> _Task set_
1. According to the guide to statistical terms below, what four things must one know to fully understand the strength of a result? List them.
2. In the guide to statistical terms below, which confidence level is called standard for many trials?

> _Text segment_
◇ ◇ ◇ ◇ ◇ ◇ ◇

Email Updates

You are here

Advocates' Guide to Statistical Terms

View as a PDF.

No study can produce a simple "yes" or "no" on whether or not a product "worked". To decipher the headlines and discussions regarding the data from this or any trial, it is useful to understand some statistical terms used to describe a trial result. For the MDP 301 study, the data analysis will include comparisons of rates of infections in participants enrolled in the PRO 2000 and placebo groups.

One key term is statistical significance. If a result is described as statistically significant, it means that an observed difference (for example, between two arms of a microbicide trial) is very likely due to the product itself and is not a coincidence. Significance is always given with a confidence level. A 95 percent confidence level, which is standard for many trials, means that there is at most a 5 percent likelihood of a statistically significant result having occurred solely by chance.

The trial team will also report on a confidence interval associated with its findings. A confidence interval is a way of describing the reliability of the finding, which is given as a point estimate — such as a 35 percent reduction in risk of infection. The narrower the confidence interval around the point estimate, the more likely it is that the result is accurate and would be seen again if the trial was repeated.

This can be confusing because all these values are inter-related, but to fully understand the strength of a result one must know: (1) the point value; (2) whether or not the result is statistically significant ; (3) the confidence level, which may be expressed as a percent (95% or more) or a p-value (.05 or less); and (4) the confidence interval.

◇ ◇ ◇ ◇ ◇ ◇ ◇

> _Entries provided_
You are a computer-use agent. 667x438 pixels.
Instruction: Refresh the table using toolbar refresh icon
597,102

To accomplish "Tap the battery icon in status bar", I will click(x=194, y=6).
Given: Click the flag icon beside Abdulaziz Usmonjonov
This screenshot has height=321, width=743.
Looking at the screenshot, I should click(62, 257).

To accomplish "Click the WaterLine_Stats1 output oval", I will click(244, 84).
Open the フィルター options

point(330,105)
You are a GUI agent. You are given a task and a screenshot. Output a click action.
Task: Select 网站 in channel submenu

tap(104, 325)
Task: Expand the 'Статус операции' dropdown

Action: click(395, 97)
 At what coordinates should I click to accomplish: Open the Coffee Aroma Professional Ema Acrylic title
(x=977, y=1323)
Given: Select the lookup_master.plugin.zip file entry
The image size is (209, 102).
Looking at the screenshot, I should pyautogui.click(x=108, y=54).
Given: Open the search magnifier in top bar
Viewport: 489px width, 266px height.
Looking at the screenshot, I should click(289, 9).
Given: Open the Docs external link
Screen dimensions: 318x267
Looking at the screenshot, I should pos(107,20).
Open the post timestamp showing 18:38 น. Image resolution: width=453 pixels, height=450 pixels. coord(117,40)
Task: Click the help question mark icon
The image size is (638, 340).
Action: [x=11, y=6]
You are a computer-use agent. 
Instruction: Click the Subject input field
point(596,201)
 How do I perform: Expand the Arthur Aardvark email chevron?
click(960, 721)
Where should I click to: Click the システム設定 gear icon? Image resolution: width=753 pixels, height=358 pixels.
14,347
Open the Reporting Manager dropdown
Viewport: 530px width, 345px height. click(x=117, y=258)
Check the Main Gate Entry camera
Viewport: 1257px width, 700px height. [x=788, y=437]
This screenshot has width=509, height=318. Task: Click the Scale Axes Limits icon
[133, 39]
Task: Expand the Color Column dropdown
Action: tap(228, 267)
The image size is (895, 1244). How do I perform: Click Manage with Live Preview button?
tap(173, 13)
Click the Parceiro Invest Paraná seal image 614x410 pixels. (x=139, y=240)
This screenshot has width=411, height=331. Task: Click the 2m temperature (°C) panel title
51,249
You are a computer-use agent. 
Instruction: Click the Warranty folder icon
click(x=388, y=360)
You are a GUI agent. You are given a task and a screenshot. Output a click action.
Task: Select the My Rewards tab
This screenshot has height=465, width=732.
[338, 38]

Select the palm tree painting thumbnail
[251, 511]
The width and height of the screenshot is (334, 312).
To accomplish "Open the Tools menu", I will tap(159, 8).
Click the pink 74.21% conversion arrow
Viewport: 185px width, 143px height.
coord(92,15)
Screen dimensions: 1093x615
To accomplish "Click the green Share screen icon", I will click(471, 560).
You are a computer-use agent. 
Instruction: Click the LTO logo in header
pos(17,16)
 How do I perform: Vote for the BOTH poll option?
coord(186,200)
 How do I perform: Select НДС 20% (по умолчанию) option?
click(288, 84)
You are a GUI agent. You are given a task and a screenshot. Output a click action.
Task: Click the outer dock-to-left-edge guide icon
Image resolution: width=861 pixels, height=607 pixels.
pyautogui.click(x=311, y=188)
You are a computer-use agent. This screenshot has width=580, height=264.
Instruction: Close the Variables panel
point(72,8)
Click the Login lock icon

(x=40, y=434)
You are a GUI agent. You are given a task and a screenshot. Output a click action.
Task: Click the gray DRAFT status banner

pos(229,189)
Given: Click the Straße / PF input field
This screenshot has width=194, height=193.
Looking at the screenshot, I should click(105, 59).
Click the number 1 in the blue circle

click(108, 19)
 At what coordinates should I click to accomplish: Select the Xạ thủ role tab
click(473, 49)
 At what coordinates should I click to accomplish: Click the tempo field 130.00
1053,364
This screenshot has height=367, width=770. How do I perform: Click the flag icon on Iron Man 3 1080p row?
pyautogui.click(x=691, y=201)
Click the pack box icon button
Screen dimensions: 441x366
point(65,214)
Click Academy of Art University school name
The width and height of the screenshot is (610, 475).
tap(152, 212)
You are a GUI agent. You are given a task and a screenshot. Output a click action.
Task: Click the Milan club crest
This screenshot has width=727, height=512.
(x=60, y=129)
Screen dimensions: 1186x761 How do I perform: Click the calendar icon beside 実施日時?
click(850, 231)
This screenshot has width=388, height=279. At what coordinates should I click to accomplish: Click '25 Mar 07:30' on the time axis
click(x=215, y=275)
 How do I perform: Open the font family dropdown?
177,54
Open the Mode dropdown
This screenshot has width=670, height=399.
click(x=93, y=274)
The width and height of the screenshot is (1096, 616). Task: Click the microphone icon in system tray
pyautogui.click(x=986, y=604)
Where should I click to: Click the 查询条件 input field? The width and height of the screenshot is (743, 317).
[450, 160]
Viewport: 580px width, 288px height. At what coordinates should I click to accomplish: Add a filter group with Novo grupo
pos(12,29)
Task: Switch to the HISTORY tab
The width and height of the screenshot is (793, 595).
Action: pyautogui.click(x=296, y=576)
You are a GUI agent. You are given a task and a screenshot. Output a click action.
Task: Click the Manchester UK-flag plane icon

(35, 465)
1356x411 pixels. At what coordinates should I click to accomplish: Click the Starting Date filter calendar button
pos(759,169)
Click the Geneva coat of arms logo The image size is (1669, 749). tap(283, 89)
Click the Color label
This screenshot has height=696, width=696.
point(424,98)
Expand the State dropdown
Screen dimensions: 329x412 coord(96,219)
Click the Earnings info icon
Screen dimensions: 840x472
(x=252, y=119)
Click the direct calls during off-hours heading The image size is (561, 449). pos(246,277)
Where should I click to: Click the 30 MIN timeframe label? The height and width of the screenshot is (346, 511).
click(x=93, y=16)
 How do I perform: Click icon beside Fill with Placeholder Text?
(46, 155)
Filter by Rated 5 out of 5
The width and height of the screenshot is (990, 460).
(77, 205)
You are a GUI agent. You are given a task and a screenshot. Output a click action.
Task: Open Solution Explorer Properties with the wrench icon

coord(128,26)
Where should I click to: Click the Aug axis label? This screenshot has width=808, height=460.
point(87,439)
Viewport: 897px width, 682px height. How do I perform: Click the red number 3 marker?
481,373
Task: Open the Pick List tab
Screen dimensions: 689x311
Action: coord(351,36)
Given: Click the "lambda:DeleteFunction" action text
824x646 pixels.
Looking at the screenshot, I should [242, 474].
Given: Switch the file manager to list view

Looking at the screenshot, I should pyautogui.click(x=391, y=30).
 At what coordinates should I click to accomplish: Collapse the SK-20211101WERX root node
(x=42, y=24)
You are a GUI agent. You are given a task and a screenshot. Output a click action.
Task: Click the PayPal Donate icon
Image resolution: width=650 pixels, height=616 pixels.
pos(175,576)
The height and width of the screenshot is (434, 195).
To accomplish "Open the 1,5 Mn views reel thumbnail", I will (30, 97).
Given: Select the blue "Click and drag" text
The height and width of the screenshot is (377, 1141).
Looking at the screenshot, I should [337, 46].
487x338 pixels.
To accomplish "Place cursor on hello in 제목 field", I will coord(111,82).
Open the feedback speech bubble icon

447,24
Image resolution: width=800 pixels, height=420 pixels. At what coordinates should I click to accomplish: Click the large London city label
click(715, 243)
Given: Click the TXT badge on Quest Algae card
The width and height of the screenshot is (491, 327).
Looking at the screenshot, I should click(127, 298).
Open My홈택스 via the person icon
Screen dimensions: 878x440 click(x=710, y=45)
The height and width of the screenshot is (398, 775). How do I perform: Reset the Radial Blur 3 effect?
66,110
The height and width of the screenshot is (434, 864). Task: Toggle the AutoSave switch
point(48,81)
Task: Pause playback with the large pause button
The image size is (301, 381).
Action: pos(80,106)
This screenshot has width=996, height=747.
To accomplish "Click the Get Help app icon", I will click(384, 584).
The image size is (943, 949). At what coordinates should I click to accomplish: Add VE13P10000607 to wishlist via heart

◇ ◇ ◇ ◇ ◇ ◇ ◇

> _Task solutions_
1.
1. The point value
2. Whether or not the result is statistically significant
3. The confidence level, which may be expressed as a percent (95% or more) or a p-value (.05 or less)
4. The confidence interval

2. A 95 percent confidence level.